Though the summer of 1994 passed in relative peace, the Heritage Front presence on campus was clear even before classes resumed in the fall. Three posters were found on campus during Orientation Week in September 1994, warning students that their education was going to ‘indoctrinate’ them, and instructing the reader to “stop apologising for being white”. New Principal William Leggett released a written statement saying that the administration could not take direct legal action against the posters, but that he believed in the capability of the student body to deal with the issue, and that reasoned debate would see the non-neo-Nazis victorious. [9]

The student body, it should be noted, was trying to do so. Surface, in fact, created and published an issue addressing the Heritage Front presence in November of 1994. The papers vanished from campus the night they were distributed, turning up in bundles at the bottom of recycling bins and “‘blowing around’ Princess and University streets”. [10] A total of over 4000 issues of Surface disappeared from campus, a half of the total copies of the first issue that year, and roughly a quarter of the second issue. Despite Principal Leggett’s confidence that the reasoning student body would debate itself into resolution, the opposition to Surface seemed to have no intention of engaging with the rest of the student body.

Perhaps it did not occur to him that the student body was also the problem. It was eventually revealed, in fact, that the active member of the Heritage Front putting up posters on Queen’s Campus and disposing of copies of Surface was a student named Elizabeth Moore. She also ran a weekly ‘white separatist’ phone line out of her room in Victoria Hall, and wrote for the Up Front, the Heritage Front’s newspaper.  She was featured in a documentary produced by Queen’s Alumni Bergeron, which was filmed under false pretenses of being a ‘day in the life’ documentary. The documentary revealed that not only was Moore the presence of the Heritage Front on Queen’s Campus, she was a prolific member of the Heritage Front at large.
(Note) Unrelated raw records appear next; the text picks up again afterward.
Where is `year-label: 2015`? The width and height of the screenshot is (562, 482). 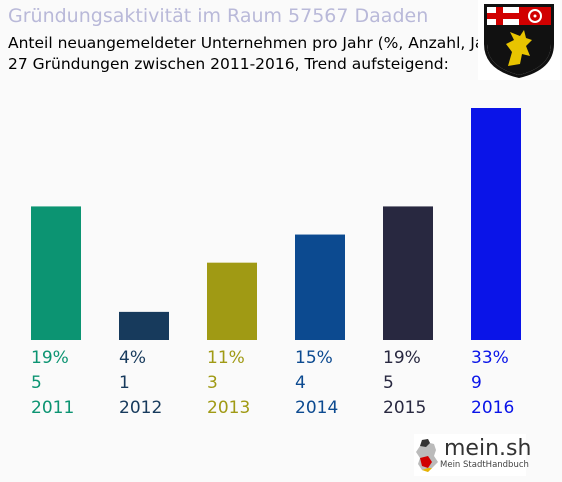 year-label: 2015 is located at coordinates (405, 408).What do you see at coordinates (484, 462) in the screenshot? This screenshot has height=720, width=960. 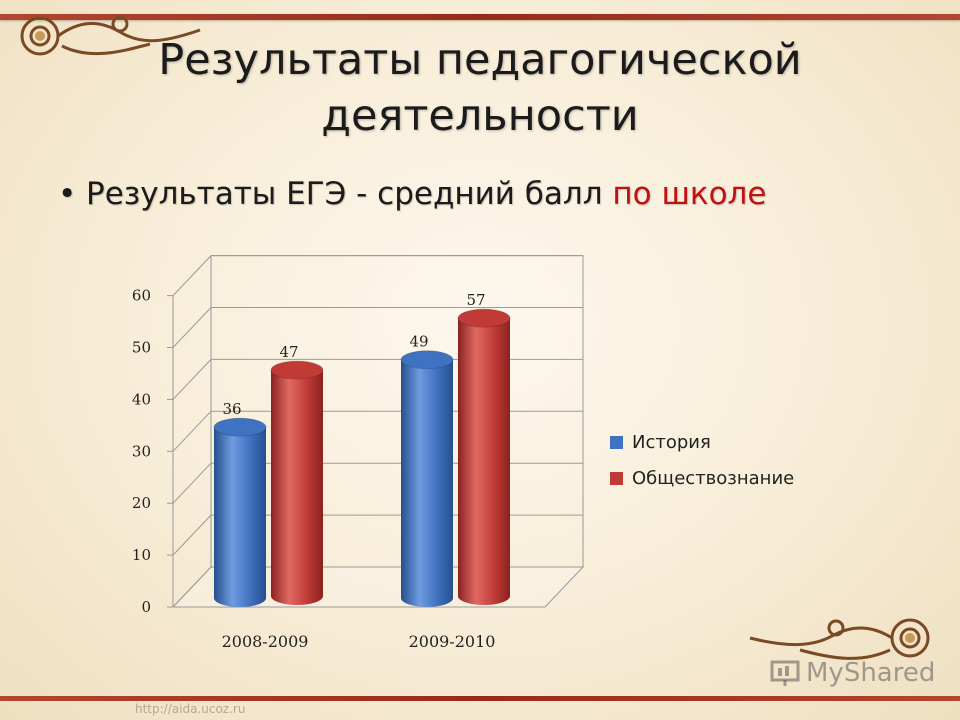 I see `bar-social-studies-2009-2010` at bounding box center [484, 462].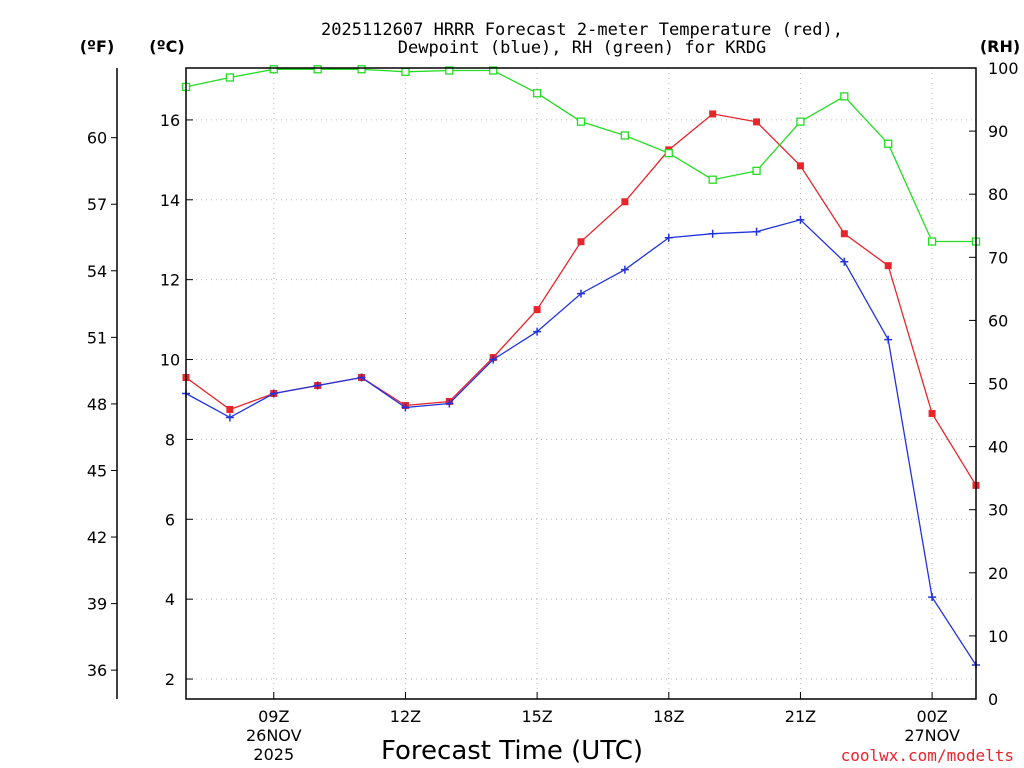  I want to click on fahrenheit-tick-label: 57, so click(97, 204).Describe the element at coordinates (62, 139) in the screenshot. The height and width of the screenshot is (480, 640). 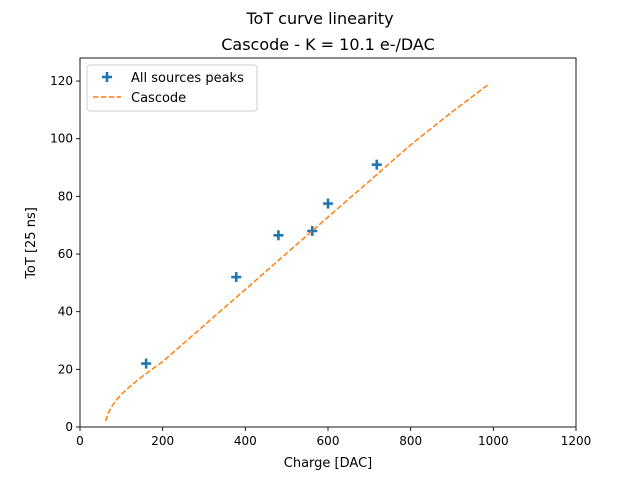
I see `y-tick-label: 100` at that location. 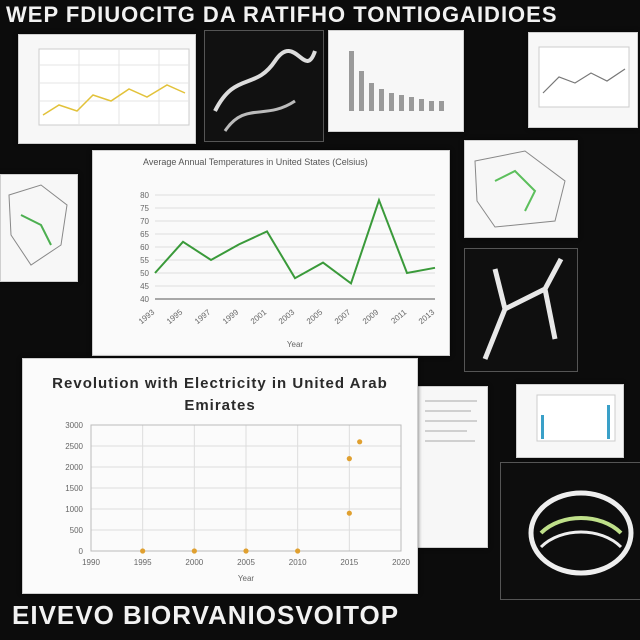 What do you see at coordinates (396, 81) in the screenshot?
I see `thumbnail-bar-chart` at bounding box center [396, 81].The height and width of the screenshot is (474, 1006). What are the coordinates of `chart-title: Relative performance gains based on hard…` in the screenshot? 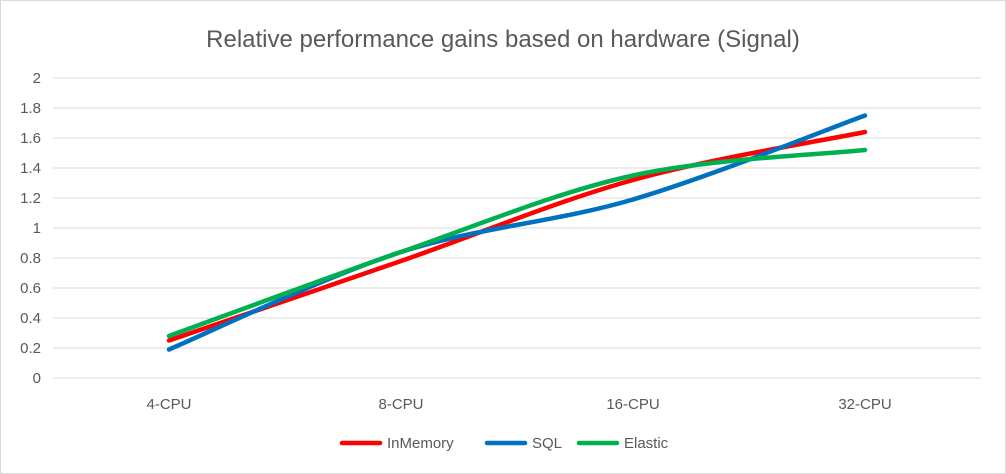 It's located at (503, 40).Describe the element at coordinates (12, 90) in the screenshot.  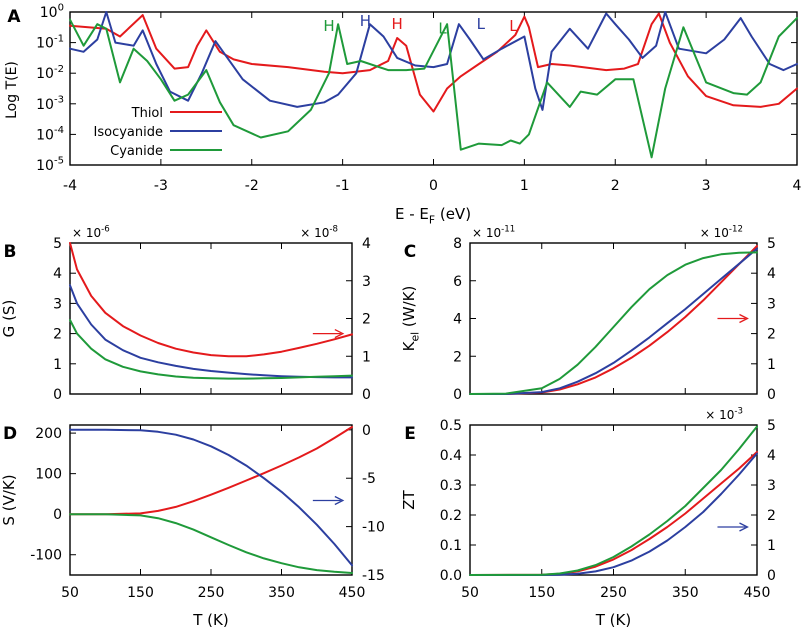
I see `panel-a-ylabel: Log T(E)` at that location.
In the documentary, Moore boasts about having the support of the Toronto Heritage Front in her activities on campus, and the film even features Moore posting the “You are about to be indoctrinated” poster found on campus.

By the time the documentary aired, in March 1995, Moore had left the movement, and the Heritage Front writ large was collapsing following the discovery that one of their members was actually a CSIS agent. Despite Moore’s claim that there were three other active Heritage Front members on campus [11], Heritage Front activities ceased at Queen’s once she had left the group. 

Surface continued to publish for several years.

1. Ravi Jain (former chair of AMS Committee Against Racial and Ethnic Discrimination) in interview with author, July 14, 2016

2. Junipero Lagtapon (Editor-in-Chief of Surface) in interview with author, August 4, 2016. 

3. “White and Proud,” Poster. Posted on February 3rd, 1994. From Anti-Racist Collective online archives, https://web.archive.org/web/20071214150347/http://www.heritagefront.com/updates/graphics/flyer_white_and_proud.jpg (accessed June 11, 2016).

4. Ryan P. Chen, “White supremacist poster found on campus,” The Queen’s Journal, January 4th, 1994, 1.

5. Afan Qadir, “Heritage Front poster legal: administration,” The Queen’s Journal, February 15 1994, 1. 

6. Jack Kapica, “Student tabloid fights hate with hate,” The Globe and Mail, March 11, 1994, A1.

7. David Smith, “Letter to the editor; Dual commitment,” The Globe and Mail, March 15, 1994, A20.

8. Lori Thorlakson, “Protestors target racism,” The Queen’s Journal, March 31, 1994, 1.

9. Queen’s Journal news staff, “Legget Responds to Heritage Front,” The Queen’s Journal, September 16, 1994, 8.

10. Katie Riggs, “Surface newspapers disappearing from campus,” The Queen’s Journal, November 25, 1994, 1.

11. Christopher Shulgan, “Coming back from the Front,” The Queen’s Journal, March 3, 1995, 5.